BEGIN DATASET CONTENT

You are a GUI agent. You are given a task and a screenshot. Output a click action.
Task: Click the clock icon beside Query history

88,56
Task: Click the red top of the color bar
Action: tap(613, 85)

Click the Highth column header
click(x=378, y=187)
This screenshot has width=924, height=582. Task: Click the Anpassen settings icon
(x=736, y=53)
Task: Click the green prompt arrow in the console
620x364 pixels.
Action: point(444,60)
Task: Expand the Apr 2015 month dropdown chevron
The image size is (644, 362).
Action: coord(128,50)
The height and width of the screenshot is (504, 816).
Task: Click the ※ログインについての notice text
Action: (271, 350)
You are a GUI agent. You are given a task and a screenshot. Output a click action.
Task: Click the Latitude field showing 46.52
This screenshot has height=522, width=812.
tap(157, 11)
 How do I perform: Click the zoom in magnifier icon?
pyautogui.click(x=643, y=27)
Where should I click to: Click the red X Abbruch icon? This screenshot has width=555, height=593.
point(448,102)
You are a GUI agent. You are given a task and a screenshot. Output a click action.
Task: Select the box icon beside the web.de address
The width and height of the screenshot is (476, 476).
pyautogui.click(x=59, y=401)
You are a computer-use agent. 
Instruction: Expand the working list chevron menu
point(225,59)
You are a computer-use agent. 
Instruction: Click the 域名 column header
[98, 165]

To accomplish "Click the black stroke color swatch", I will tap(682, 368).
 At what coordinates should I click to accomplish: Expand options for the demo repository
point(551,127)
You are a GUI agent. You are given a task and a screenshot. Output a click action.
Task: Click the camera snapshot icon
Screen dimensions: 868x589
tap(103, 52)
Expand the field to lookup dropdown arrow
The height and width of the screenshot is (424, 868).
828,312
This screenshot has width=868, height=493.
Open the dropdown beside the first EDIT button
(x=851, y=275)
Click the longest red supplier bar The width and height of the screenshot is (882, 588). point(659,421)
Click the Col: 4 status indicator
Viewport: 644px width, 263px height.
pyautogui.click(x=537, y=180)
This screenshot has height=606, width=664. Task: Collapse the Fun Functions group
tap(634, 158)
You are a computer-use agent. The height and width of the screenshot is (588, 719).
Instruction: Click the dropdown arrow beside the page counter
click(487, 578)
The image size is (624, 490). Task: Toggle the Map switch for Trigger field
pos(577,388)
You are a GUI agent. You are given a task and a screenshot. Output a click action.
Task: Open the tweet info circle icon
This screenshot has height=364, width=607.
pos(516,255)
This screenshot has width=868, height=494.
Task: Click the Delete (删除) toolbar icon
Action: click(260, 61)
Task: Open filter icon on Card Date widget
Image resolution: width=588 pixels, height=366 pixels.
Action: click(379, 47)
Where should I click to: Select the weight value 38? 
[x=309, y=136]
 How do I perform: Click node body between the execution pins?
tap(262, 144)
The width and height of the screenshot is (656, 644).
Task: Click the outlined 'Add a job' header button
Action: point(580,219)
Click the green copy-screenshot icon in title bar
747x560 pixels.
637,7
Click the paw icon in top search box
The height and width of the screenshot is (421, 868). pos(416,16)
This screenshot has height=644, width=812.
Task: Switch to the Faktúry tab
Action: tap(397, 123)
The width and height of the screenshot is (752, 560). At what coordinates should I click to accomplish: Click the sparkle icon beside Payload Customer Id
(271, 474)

END DATASET CONTENT

*WHAT IS EXPECTED*
Set down, unchanged, the line that contains "How do I perform: Click node" together with every later line in the records, through the last one.

*WRITTEN RESPONSE*
 How do I perform: Click node body between the execution pins?
tap(262, 144)
The width and height of the screenshot is (656, 644).
Task: Click the outlined 'Add a job' header button
Action: point(580,219)
Click the green copy-screenshot icon in title bar
747x560 pixels.
637,7
Click the paw icon in top search box
The height and width of the screenshot is (421, 868). pos(416,16)
This screenshot has height=644, width=812.
Task: Switch to the Faktúry tab
Action: tap(397, 123)
The width and height of the screenshot is (752, 560). At what coordinates should I click to accomplish: Click the sparkle icon beside Payload Customer Id
(271, 474)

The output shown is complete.